ENSAIO DE GRANDE VALOR CIENTÍFICO SOBRE OS TRÊS ESTÁDIOS DA GLUTONARIA

Quanta alegria é dar de olhos em um belo prato de comida, uma mesa soberbamente coberta pelas maiores delícias da cultura gastronômica. O cheiro que antecede ao churrasco, o próprio churrasco quando pronto. Um pão saído do forno. Ó, como é jubiloso! A comida, neste estádio, é um horizonte de prazeres infinitos. O mundo se converte em cores alegres. Deleite do espírito aos prazeres da carne. Um universo perfeito que a mente constrói meramente em função do olfato. 

Quando então nos colocamos a comer, que prazer! Já estamos então no segundo estádio da glutonaria. Não são poucos os que comparam o gozo da comida com o gozo do ato sexual. Um saboroso pastel de queijo. Deus! Um belo pedaço de costela bovina passada na farofa e depois um gole de cerveja. Cada mastigação é sentida como uma masturbação gástrica de ordem divina. Cada engolir é um gozo.

* Tarefas a realizar:
A. No ensaio sobre a glutonaria, por que o autor diz que, ao começarmos a comer, já estamos no segundo estádio? Responda em até três frases.
B. Continue o ensaio sobre a glutonaria a partir da última frase apresentada.

* Dados fornecidos:
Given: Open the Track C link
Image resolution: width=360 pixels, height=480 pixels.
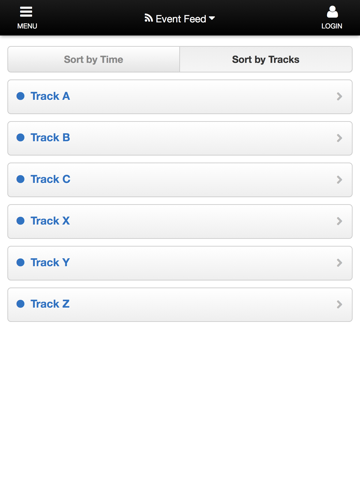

* Respostas por tarefa:
A. O segundo estádio começa quando nos colocamos a comer. O primeiro fica para trás porque é o momento de apenas ver e cheirar a comida, quando a mente constrói um universo perfeito só pelo olfato.

B.
Esperar-se-ia que após tantos gozos a alegria se estabelecesse novamente. Contudo, o transbordamento de prazer leva a uma fadiga física inevitável. E como a mente e o corpo formam um todo harmônico e indissociável, a fadiga mental também é consequência certa. 
A comida em exagero é embrutecedora e desnecessário. Somos por vezes levados a cometer esse pecado capital. Os pecados não são mais do que a constatação da imperfeição humana, a rejeição a comportamentos ancestrais dos quais muitos destes relutamos em praticar. Uns cometem o pecado da gula mais e outros menos, é, afinal, um comportamento inerente ao ser humano. O que nos conduz ao terceiro e último estádio da glutonaria: o da tristeza, acompanhada da culpa por um ato que lhe pesou fisicamente e até mentalmente. 
Conclui-se que alegria, prazer e tristeza são os estádios, exatamente nesta ordem, que se observam à mesa. Certamente é perfeitamente possível não se chegar ao estádio da tristeza se o comensal for regrado. Porém, os estádios da alegria e do prazer todo ser humano haverá de passar.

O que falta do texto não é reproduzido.